** start of DATA SUPPLIED **

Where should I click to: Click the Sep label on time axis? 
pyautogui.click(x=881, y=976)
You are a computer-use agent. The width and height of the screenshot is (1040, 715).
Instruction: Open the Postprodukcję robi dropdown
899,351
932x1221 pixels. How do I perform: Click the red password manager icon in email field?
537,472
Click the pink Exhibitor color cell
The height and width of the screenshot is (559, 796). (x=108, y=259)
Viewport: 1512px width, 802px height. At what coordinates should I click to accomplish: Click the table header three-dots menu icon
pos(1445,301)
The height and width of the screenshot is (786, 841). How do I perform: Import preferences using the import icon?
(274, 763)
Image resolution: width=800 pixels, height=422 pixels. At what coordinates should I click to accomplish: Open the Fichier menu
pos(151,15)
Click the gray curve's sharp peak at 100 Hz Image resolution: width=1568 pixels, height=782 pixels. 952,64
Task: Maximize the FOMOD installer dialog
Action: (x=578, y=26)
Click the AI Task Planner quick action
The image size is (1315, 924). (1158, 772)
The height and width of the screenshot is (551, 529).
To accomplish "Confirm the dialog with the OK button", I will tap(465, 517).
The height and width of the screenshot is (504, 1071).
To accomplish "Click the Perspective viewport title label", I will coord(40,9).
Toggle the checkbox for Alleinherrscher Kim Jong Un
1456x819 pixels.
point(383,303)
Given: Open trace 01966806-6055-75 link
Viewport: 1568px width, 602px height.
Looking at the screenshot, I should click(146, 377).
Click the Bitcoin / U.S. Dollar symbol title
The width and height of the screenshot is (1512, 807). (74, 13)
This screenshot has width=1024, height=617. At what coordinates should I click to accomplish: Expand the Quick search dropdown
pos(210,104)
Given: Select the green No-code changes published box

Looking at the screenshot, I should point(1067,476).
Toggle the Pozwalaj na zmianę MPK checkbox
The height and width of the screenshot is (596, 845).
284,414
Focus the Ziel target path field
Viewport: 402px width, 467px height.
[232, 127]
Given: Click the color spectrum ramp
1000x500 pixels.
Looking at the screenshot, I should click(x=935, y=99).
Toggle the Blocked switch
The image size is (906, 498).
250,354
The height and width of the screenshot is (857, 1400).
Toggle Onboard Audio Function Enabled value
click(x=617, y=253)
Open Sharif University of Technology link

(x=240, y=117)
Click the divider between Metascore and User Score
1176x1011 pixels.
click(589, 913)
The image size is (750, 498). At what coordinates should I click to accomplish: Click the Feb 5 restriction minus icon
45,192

** end of DATA SUPPLIED **

Rewrite all of the entries above, changing every "checkbox" to "check box" and leaving everything else unchanged.

Where should I click to: Click the Sep label on time axis? 
pyautogui.click(x=881, y=976)
You are a computer-use agent. The width and height of the screenshot is (1040, 715).
Instruction: Open the Postprodukcję robi dropdown
899,351
932x1221 pixels. How do I perform: Click the red password manager icon in email field?
537,472
Click the pink Exhibitor color cell
The height and width of the screenshot is (559, 796). (x=108, y=259)
Viewport: 1512px width, 802px height. At what coordinates should I click to accomplish: Click the table header three-dots menu icon
pos(1445,301)
The height and width of the screenshot is (786, 841). How do I perform: Import preferences using the import icon?
(274, 763)
Image resolution: width=800 pixels, height=422 pixels. At what coordinates should I click to accomplish: Open the Fichier menu
pos(151,15)
Click the gray curve's sharp peak at 100 Hz Image resolution: width=1568 pixels, height=782 pixels. 952,64
Task: Maximize the FOMOD installer dialog
Action: (x=578, y=26)
Click the AI Task Planner quick action
The image size is (1315, 924). (1158, 772)
The height and width of the screenshot is (551, 529).
To accomplish "Confirm the dialog with the OK button", I will tap(465, 517).
The height and width of the screenshot is (504, 1071).
To accomplish "Click the Perspective viewport title label", I will coord(40,9).
Toggle the check box for Alleinherrscher Kim Jong Un
1456x819 pixels.
point(383,303)
Given: Open trace 01966806-6055-75 link
Viewport: 1568px width, 602px height.
Looking at the screenshot, I should click(146, 377).
Click the Bitcoin / U.S. Dollar symbol title
The width and height of the screenshot is (1512, 807). (74, 13)
This screenshot has width=1024, height=617. At what coordinates should I click to accomplish: Expand the Quick search dropdown
pos(210,104)
Given: Select the green No-code changes published box

Looking at the screenshot, I should point(1067,476).
Toggle the Pozwalaj na zmianę MPK check box
The height and width of the screenshot is (596, 845).
284,414
Focus the Ziel target path field
Viewport: 402px width, 467px height.
[232, 127]
Given: Click the color spectrum ramp
1000x500 pixels.
Looking at the screenshot, I should click(x=935, y=99).
Toggle the Blocked switch
The image size is (906, 498).
250,354
The height and width of the screenshot is (857, 1400).
Toggle Onboard Audio Function Enabled value
click(x=617, y=253)
Open Sharif University of Technology link

(x=240, y=117)
Click the divider between Metascore and User Score
1176x1011 pixels.
click(589, 913)
The image size is (750, 498). At what coordinates should I click to accomplish: Click the Feb 5 restriction minus icon
45,192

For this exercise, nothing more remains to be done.